İsveç Başbakanı Ulf Kristersson, Kuran yakma protestoları nedeniyle ülkesine yönelen öfke dalgasından nemalanmayı uman kısımların dezenformasyon kampanyasına maruz kaldıklarını söyledi.
Kristersson toplumsal medya hesabından yaptığı açıklamada “İsveç kendisine ve çıkarlarına ziyan vermek isteyen devletler ve bu devletlere bağlı aktörlerin dezenformasyon kampanyalarının amacındadır,” dedi.
Ülkedeki Kuran yakma hareketlerinin kuvvetli bir “güvenlik siyasetleri mevzusu” yarattığını söyleyen Ulf Kristersson, Instagram hesabından yaptığı paylaşımda “Bu olaylar daha sonra hakikat olmayan bir formda aktarılıyor ve bazen ülkemize ziyan verilmesi için direkt davetler yapılıyor” dedi.
İsveç Sivil Savunma Bakanı Carl-Oskar Bohlin de İsveç’i amaç alan dezenformasyon kampanyalarının yayıldığı ikazında bulundu.
Bohlin bu kampanyaların gerisinde Rusya’nın desteklediği bölümlerin olduğunu da ima etti.
Sivil Savunma Bakanı “İsveç’i amaç alan mevcut dezenformasyon kampanyaları ülke dışında yaşayan vatandaşların ve şirketlerin durumunu tehlikeye atabilir ve ulusal güvenlik için de tehdit arz edebilir,” dedi.
Bakanın açıklamalarına Rusya’dan şimdi bir cevap gelmedi.
İsveç Ulusal Güvenlik Servisi (SAPO) da Kuran yakma aksiyonları nedeniyle ülkedeki güvenlik durumunun berbata gittiğini tabir etti.
SAPO’da üst seviye bir yetkili olan Susanna Trehorning devlet televizyonuna yaptığı açıklamada “İsveç’in imajı değişti. Müsamaha sahibi bir ülke olarak görülürken artık Müslüman aksisi olarak addediliyoruz. Bilhassa de Müslüman bölümler tarafından” diye konuştu.
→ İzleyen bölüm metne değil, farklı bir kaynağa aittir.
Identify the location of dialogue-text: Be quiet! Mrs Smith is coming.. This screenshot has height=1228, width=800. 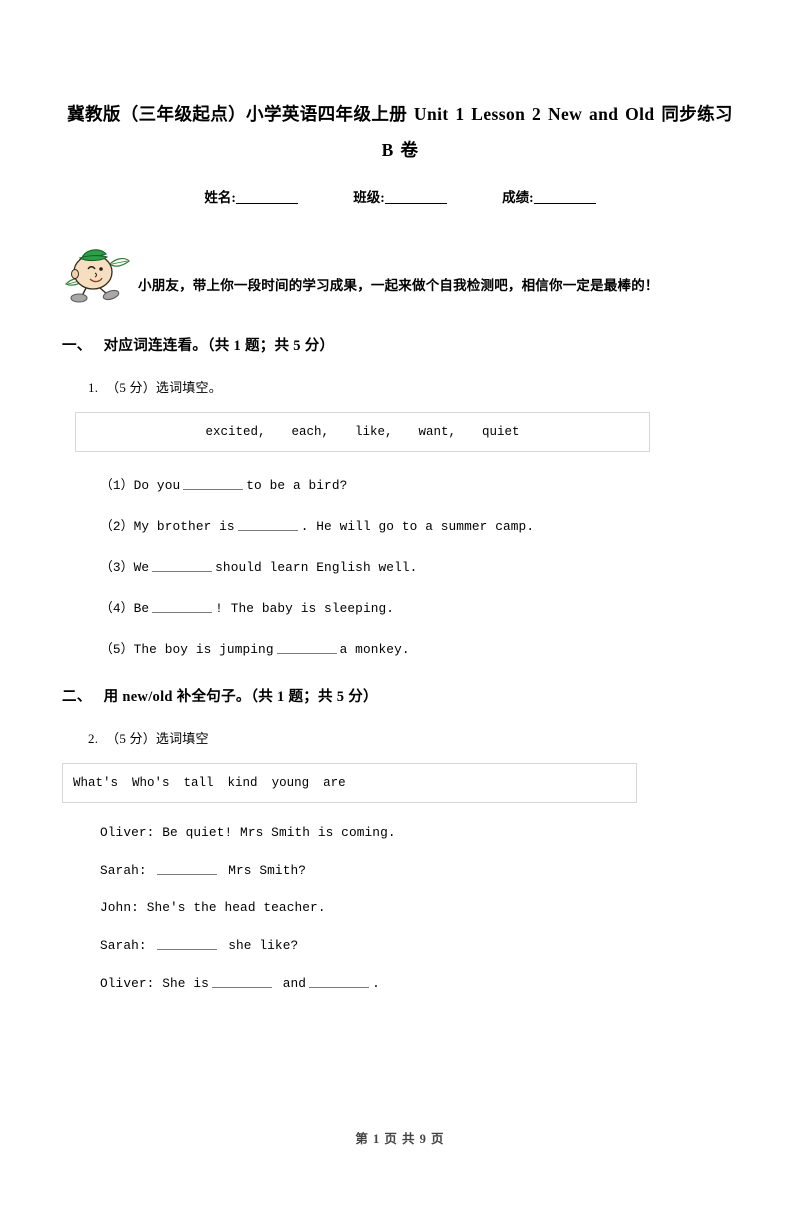
(279, 832).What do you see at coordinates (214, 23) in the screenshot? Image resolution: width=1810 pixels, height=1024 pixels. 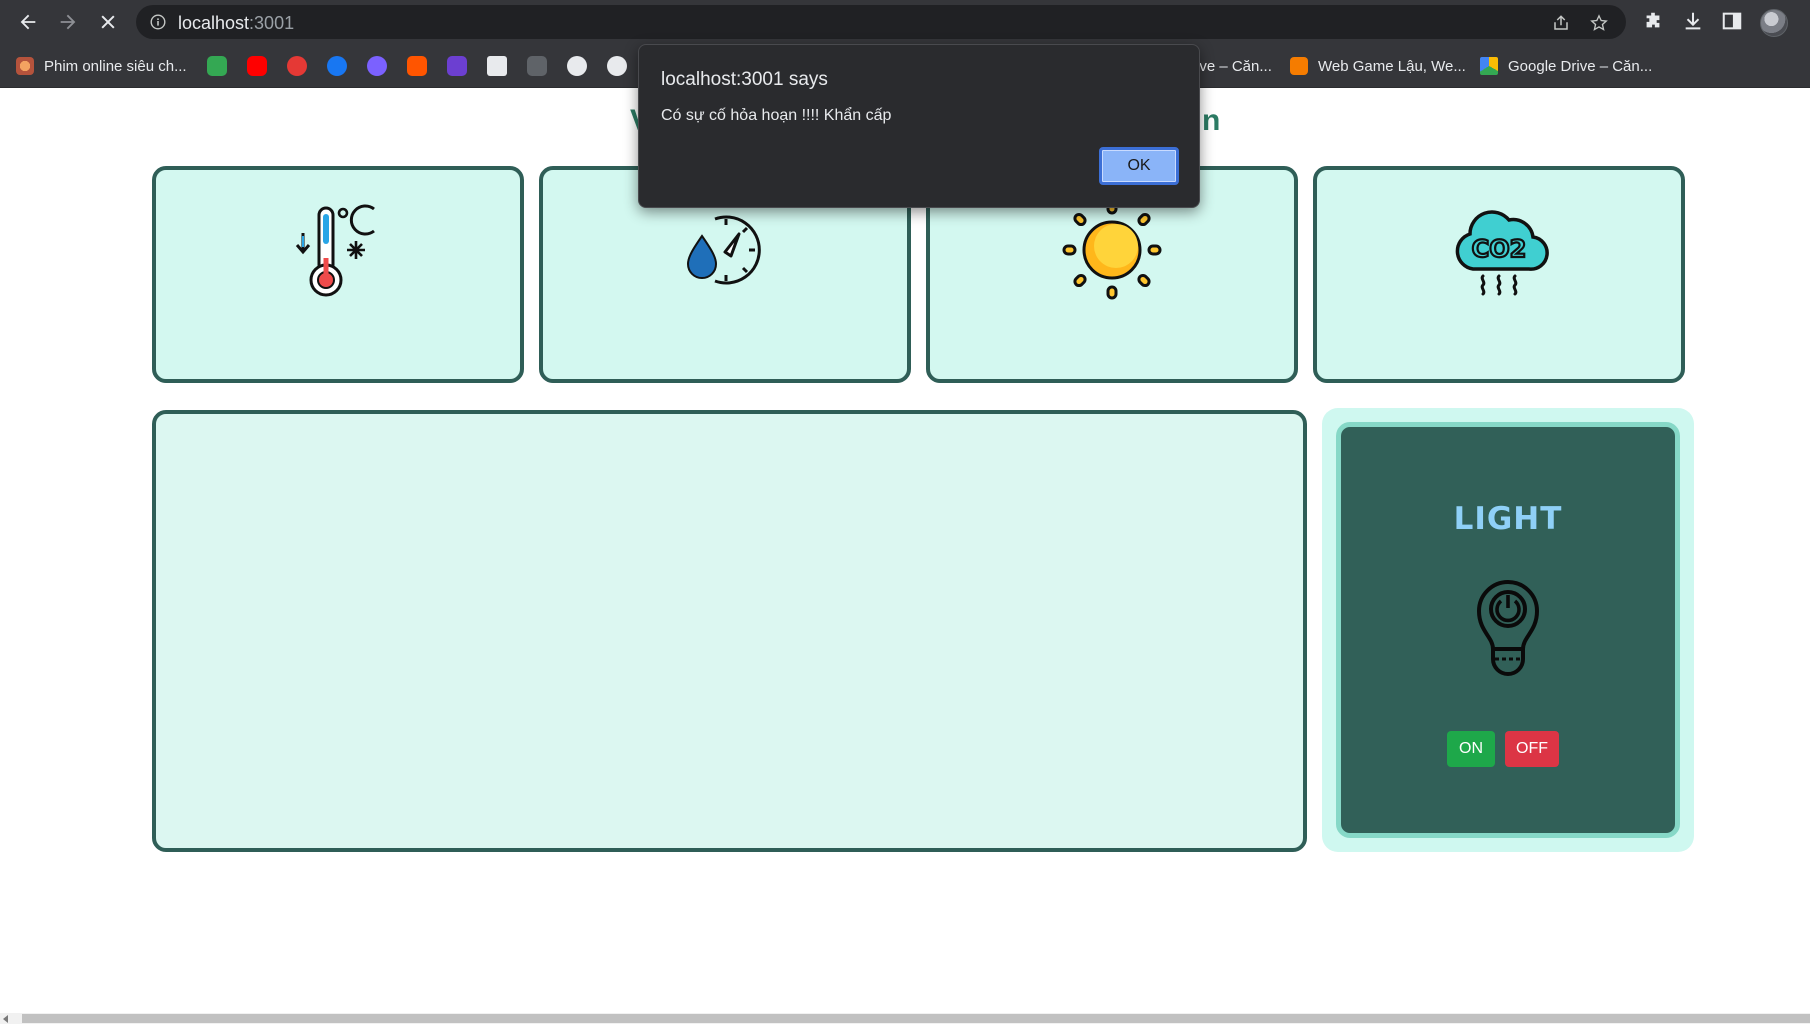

Iraklı mülteci Salwan Momika, Haziran ayında İsveç’in başşehri Stockholm’deki merkez camii önünde Kuran sayfalarını ateşe vermişti.
Momika geçen hafta da Irak büyükelçiliği önünde bir Kuran’ın üzerine basmış ve tekmelemiş fakat bu sefer kutsal kitabı ateşe vermeden hareketini sonlandırmıştı.
İki olay da İsveç hükümeti tarafından kınanmıştı. Buna rağmen ülkede tabir ve protesto özgürlüğünün anayasal garanti altına alındığının da altı çizilmişti.
Eylemler dünya genelinde, bilhassa de Orta Doğu ülkeleri nezdinde reaksiyon çekmiş, Türkiye de Stockholm’de yaşananlara sert bir açıklamayla karşılık vermişti.
Dışişleri Bakanı Hakan Fidan “İslam aykırısı bu aksiyonlara tabir özgürlüğü mazeretiyle müsaade verilmesi kabul edilemez. Bu usul menfur aksiyonlara göz yummak suça ortak olmaktır” demişti.
İsveç Rusya’nın Ukrayna’yı işgal etmesinin akabinde yüzyıllardır devam eden askeri tarafsızlık siyasetini rafa kaldırarak NATO üyeliği için müracaatta bulunmuştu.
Cumhurbaşkanı Recep Tayyip Erdoğan bu ay Litvanya’nın Vilnius kentinde yapılan NATO tepesinde, İsveç’in üyeliğine dair şerhine son vermişti.
İsveç’in NATO üyesi olması için üyeliğinin Türkiye Büyük Millet Meclisi ve Macaristan parlamentosu tarafından da onaylanması gerekiyor.